# Walk-Forward Validation

Walk-Forward Validation (WFV) is a validation method that tests a forecasting model's ability to predict the future. This is accomplished by splitting up the dataset into smaller chunks of training and test sets. For this specific case, we would like to test how well the models perform in forecasting the next 7 days given a fixed training window. This training window is then moved across the dataset every 7 days to order to test its effectiveness. 

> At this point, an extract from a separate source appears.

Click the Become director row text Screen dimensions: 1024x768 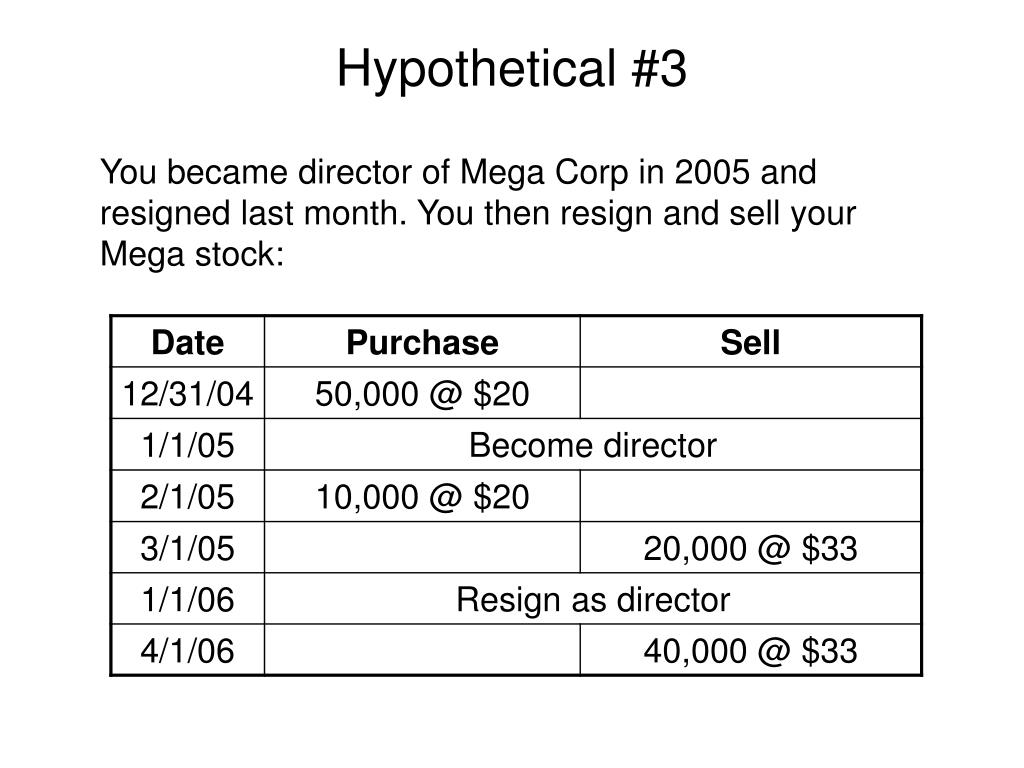pyautogui.click(x=592, y=445)
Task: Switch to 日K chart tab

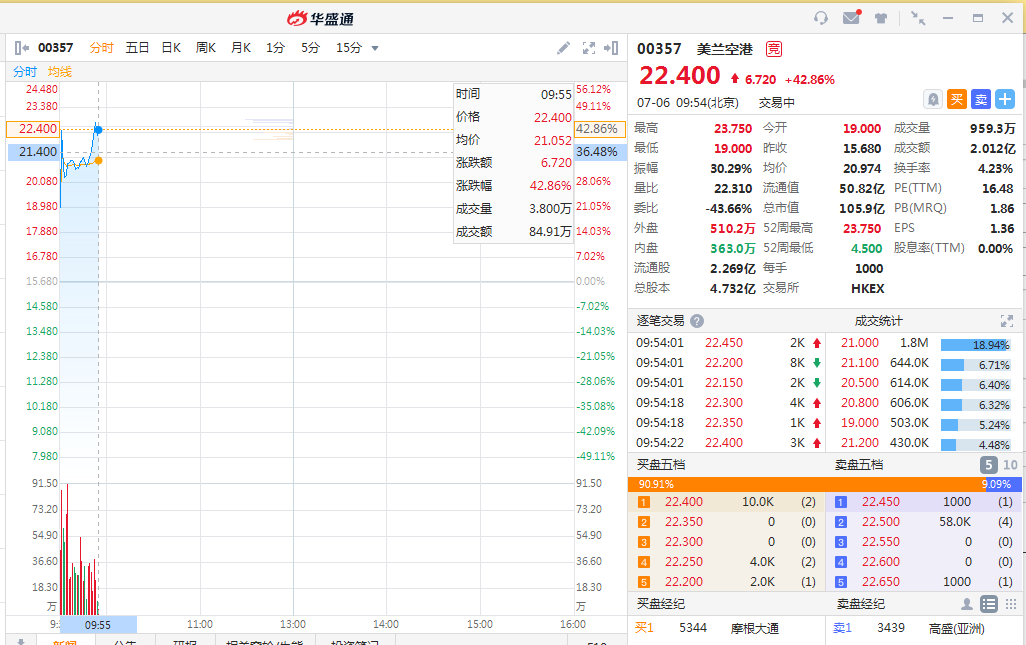Action: 171,48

One of the advantages of WFV is that it tests how well the model predicts future values at multiple time windows within the data. This eliminates the bias possibly surfacing from selecting a single window to validate on: it may under or over perform depending on its behavior.

In [1]:
import numpy as np
import matplotlib.pyplot as plt
import seaborn as sns
import pandas as pd

## Validation Metric

In this notebook, we use Median Absolute Percentage Error to evaluate model performance, although other metrics such as RMSE, MAPE, etc. are just as valid. The application of these evaluation metrics varies from case to case.

In [2]:
def median_absolute_percentage_error(y_true, y_pred):
    """
    Computes MDAPE
    
    Parameters
    ----------
    y_true : list
    
    y_pred : list
    """
    y_true, y_pred = np.array(y_true), np.array(y_pred)
    return np.median(np.abs((y_true - y_pred) / y_true)) * 100

## General Structure

In [7]:
def walk_forward(X, window=120, horizon=7, debug=False):
    """
    Evaluates model performance using walk-forward validation.
    
    Parameters
    ----------
    X : numpy array, pandas series
        Input array of values for splitting into train-test
        
    w : int
        Size of training window per iteration
        
    horizon : int
        Range of values to forecast
        
    debug : bool
        Set to True if you want to inspect if the data is splitting properly
    """
    
    
    # no. of loops:
    loops = (len(df_all)-window) // 7
    
    # position tracker
    start = 0
    end = window
    
    window = window
    horizon = horizon
    
    train_performance = []
    test_performance = []
        
    for i in range(loops):

        train = X[start:end]
        test = X[end:end+horizon]
        
        if len(test) < 7:
            break
            
        # Place any forecasting model here. Note the code may have to change a bit 
        # depending on what the fit method returns
        
        # Model Object here
        results = model.fit(disp=-1)
        
        y_fitted = results.fittedvalues
        
        # Place your validation function here
        mdape_train = median_absolute_percentage_error(train[1:], y_fitted)
        train_performance.append(mdape_train)
        
        y_true = np.array(test)
        y_pred = results.forecast(7)[0]

        mdape_test = median_absolute_percentage_error(y_true, y_pred)
        test_performance.append(mdape_test)
        
        if debug:
            print('train')
            display(train)
            print('test')
            display(test)
        # break if test data is cut off
        
        # update and repeat
        start += horizon
        end += horizon
        
    train_results_mdape = np.mean(np.array(train_performance))
    test_results_mdape = np.mean(np.array(test_performance))
        
    print("total number of forecasts:", loops)
    print("Train MdAPE:", train_results_mdape)
    print("Test MdAPE:", test_results_mdape)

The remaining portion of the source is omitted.